I have a second order Markov chain with 4 states {A,T,C,G} (the 4 DNA nucleotides).
the transition matrix looks like this:
A T C G
AA[0.1, 0.6, 0.2, 0.1]
AT[0.3, 0.1, 0.5, 0.1]
AC[0.5, 0.3, 0, 0.2]
AG[..., ..., ..., ...]
TA[..., ..., ..., ...]
TT[..., ..., ..., ...]
TC[..., ..., ..., ...]
TG[..., ..., ..., ...]
CA[..., ..., ..., ...]
CT[..., ..., ..., ...]
CG[..., ..., ..., ...]
GA[..., ..., ..., ...]
GT[..., ..., ..., ...]
GC[..., ..., ..., ...]
GG[..., ..., ..., ...]
I wanted to calculate the stationary probability vector for the 4 states to which this matrix converges. The Markov chain is regular.
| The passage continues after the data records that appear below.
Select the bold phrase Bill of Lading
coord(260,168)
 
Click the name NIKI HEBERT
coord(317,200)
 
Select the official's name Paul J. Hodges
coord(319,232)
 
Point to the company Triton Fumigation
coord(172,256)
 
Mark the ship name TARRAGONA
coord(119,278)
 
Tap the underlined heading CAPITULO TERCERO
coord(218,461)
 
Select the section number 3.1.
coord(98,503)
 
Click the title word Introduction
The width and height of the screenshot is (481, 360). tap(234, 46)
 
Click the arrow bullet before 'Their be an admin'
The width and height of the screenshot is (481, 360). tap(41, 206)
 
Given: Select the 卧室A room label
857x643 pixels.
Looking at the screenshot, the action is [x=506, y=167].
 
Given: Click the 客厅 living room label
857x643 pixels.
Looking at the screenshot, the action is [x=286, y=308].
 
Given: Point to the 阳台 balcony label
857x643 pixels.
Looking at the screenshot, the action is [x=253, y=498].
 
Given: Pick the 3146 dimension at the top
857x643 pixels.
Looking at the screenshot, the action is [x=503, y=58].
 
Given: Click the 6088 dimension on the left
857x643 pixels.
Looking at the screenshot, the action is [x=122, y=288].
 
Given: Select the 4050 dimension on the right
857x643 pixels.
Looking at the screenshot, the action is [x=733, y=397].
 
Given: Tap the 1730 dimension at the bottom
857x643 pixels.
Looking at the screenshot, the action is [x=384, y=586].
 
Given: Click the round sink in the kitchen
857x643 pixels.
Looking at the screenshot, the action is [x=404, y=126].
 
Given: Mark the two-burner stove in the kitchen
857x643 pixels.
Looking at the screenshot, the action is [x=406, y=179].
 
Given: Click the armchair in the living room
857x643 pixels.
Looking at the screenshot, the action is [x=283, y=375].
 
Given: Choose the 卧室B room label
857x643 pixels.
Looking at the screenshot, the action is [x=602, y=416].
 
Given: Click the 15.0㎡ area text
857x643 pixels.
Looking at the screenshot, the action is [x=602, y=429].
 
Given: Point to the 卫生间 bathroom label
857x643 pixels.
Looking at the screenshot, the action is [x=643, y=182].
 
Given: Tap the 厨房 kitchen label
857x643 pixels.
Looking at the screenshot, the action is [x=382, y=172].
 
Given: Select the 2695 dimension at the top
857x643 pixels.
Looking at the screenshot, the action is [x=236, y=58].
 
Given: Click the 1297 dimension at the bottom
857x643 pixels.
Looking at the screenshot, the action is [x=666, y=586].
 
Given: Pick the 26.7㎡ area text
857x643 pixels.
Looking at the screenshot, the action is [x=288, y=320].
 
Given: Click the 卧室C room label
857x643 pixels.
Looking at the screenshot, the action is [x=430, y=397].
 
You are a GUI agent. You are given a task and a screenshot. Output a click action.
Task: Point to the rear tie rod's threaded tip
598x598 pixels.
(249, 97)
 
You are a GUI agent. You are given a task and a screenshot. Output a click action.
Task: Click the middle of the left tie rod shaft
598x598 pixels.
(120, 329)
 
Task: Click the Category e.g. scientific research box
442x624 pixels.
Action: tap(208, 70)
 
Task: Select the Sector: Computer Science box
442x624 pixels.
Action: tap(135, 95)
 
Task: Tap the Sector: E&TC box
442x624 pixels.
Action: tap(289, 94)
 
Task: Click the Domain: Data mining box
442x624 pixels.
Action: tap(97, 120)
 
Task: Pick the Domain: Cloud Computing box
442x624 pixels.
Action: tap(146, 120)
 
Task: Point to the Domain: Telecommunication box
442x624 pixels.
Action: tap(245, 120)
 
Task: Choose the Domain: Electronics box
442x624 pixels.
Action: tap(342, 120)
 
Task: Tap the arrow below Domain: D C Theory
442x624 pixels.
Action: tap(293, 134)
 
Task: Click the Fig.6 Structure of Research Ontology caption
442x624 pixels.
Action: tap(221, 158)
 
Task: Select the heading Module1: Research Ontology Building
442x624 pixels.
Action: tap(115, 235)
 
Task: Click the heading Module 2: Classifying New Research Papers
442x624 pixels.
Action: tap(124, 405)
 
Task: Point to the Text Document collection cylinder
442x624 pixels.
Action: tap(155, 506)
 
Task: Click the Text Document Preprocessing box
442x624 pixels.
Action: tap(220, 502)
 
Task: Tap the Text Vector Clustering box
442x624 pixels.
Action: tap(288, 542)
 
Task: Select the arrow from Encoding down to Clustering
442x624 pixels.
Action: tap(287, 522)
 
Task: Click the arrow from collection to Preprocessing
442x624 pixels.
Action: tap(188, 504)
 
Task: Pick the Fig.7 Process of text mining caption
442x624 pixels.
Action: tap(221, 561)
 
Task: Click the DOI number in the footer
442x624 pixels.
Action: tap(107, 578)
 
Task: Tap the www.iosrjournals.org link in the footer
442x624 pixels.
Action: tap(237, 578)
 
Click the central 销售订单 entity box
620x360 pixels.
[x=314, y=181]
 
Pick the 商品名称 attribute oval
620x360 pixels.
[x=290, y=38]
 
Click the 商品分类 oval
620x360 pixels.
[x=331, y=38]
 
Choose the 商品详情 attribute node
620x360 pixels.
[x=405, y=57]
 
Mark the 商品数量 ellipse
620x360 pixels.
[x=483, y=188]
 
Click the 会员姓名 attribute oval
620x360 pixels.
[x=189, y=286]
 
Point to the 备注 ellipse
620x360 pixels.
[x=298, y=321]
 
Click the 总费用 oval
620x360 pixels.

In case of first order Markov chains this is easily done by calculating the limit of $P^n$ with $n\rightarrow \infty$.
I do not know how to approach the problem in case of second order Markov chains.
Also, having a limited dataset from which to determine the transition matrix, can I consider the stationary distribution of the 4 nucleotides as being the theoretical distribution I would have if I had a much larger pool from which to draw (with the same transition matrix)?
In other words, can I consider the stationary distribution like an estimation of the theoretical nucleotide frequency given the transition matrix obtained from limited data?